Illustration of a digital shield containing a neural network, symbolizing reinforcement learning malware evasion and cybersecurity

AI‑Driven Malware PoC Shows How Reinforcement Learning Can Outsmart Microsoft Defender

Introduction

Security researchers have long warned that large language models (LLMs) could enable the mass automation of malware development. Until recently those fears were hypothetical, because AI chatbots could only generate simple code or phishing emails【183109028965074†L173-L178】. At the 2025 Black Hat conference, Kyle Avery of Outflank unveiled a proof‑of‑concept (PoC) model that takes those concerns a step further: a lightweight AI tool trained to evade Microsoft Defender for Endpoint【183109028965074†L170-L184】.

How It Works

Reinforcement Learning

Avery’s innovation lies in reinforcement learning (RL).
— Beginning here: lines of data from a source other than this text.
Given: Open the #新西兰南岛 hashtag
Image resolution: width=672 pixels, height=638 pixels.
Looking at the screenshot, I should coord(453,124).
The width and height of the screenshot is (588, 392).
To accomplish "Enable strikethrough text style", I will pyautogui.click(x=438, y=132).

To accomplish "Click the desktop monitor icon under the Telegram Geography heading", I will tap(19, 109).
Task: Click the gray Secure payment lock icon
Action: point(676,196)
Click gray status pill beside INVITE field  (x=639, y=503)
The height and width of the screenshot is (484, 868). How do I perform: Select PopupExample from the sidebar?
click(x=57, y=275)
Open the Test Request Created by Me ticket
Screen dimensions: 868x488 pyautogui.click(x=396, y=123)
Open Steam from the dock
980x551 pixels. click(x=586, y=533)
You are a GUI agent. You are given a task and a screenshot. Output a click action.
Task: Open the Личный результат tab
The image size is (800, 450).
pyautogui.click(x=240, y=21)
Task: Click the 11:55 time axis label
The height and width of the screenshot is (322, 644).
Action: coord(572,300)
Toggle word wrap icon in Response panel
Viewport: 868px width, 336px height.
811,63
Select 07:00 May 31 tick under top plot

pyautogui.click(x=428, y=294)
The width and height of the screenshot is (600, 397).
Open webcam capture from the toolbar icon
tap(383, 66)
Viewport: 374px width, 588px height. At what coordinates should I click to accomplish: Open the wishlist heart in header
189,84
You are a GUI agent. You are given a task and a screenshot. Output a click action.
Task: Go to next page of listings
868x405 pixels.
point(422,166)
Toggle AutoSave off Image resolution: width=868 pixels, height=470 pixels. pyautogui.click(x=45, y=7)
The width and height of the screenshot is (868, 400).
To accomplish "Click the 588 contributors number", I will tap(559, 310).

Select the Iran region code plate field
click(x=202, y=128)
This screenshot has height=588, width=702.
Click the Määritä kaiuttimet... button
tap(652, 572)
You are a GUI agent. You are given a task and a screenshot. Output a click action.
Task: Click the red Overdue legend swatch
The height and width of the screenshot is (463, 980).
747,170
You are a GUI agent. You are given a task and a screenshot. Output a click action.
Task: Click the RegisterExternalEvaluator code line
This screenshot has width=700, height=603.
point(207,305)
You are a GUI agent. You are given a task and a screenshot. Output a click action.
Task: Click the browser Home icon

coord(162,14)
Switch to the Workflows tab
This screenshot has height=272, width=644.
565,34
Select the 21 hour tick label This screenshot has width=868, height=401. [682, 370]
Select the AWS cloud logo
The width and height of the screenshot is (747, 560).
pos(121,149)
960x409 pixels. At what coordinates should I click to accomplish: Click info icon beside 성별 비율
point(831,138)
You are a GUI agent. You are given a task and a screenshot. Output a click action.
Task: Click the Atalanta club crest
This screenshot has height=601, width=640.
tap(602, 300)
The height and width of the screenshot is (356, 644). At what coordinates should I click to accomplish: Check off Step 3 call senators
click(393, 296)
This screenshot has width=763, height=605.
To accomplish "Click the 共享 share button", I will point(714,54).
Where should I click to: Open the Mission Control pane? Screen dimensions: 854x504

Unlike traditional LLMs that learn from massive text datasets, RL models are trained by receiving rewards for completing specific tasks. Avery started with an open‑source model (Qwen 2.5) and built a sandbox where the model wrote malware while Microsoft Defender evaluated the output【183109028965074†L210-L249】. Each time the malware functioned without triggering an alert, the model received a reward and adjusted its parameters accordingly【183109028965074†L238-L244】. Over successive iterations the model became better at producing functioning samples and then tuned its behavior specifically to generate code that reduced the severity of Defender alerts【183109028965074†L246-L250】.

Why Reinforcement Learning?

Traditional AI models require large amounts of malware samples to learn how to create malicious code. Malware datasets are scarce compared with general language data【183109028965074†L222-L227】. Reinforcement learning circumvents this by letting the model iteratively improve without needing huge training corpora【183109028965074†L232-L242】. Avery notes that RL eliminates the need for curated malware datasets because the model learns from its own trial‑and‑error process【183109028965074†L232-L243】.

Results and Implications

After several months of training, the PoC model could produce malware that bypassed Microsoft Defender roughly 8% of the time【183109028965074†L256-L258】. In contrast, Anthropic’s and DeepSeek’s AI models achieved success rates below 1%【183109028965074†L256-L261】. The program is also compact enough to run on a high‑end consumer GPU and cost only about $1,500 to train【183109028965074†L263-L271】. These findings suggest that it is feasible for criminals with modest resources to develop specialized AI assistants for malware creation and evasion.

Potential Threats

  • Rapid malware development: Once the model reaches a workable success rate, attackers can generate dozens of evasive samples with minimal effort.
  • Lower barriers to entry: The low cost and hardware requirements make it accessible to smaller criminal groups, not just nation‑state actors.
  • Adaptive evasion: Attackers could train models against other security products or combine RL with prompt‑injection techniques to build multi‑stage evasive attacks.

Defensive Recommendations

  • Layered security: Relying solely on one endpoint solution is risky. Organizations should deploy layered detection (behavioral analytics, network monitoring and endpoint detection and response).
  • Adversarial testing: Security teams should incorporate AI‑generated malware into red‑team exercises to evaluate defenses.
  • Model governance: AI developers must implement guardrails to prevent misuse of open models and publish responsible disclosure guidelines.

Conclusion

The reinforcement learning malware PoC is a wake‑up call. While AI‑enabled malware isn’t yet mainstream, the research shows that determined attackers can train models to evade specific security tools with relatively little investment. Defenders must plan for a future where machine‑generated malware becomes part of the threat landscape and invest in multi‑layered detection strategies.

Sources

  1. Dark Reading’s report on Kyle Avery’s presentation notes that the RL‑trained model was designed to bypass Microsoft Defender and will debut at Black Hat【183109028965074†L170-L184】.
  2. The same article explains that reinforcement learning allows the model to improve without large malware datasets; Avery rewarded the model for producing functioning malware and guided it toward lowering Defender alerts【183109028965074†L232-L244】【183109028965074†L246-L250】.
  3. The report states that the model achieved an 8% success rate in evading Defender, compared with <1% for Anthropic and DeepSeek models, and cost roughly $1,500 to train【183109028965074†L256-L271】.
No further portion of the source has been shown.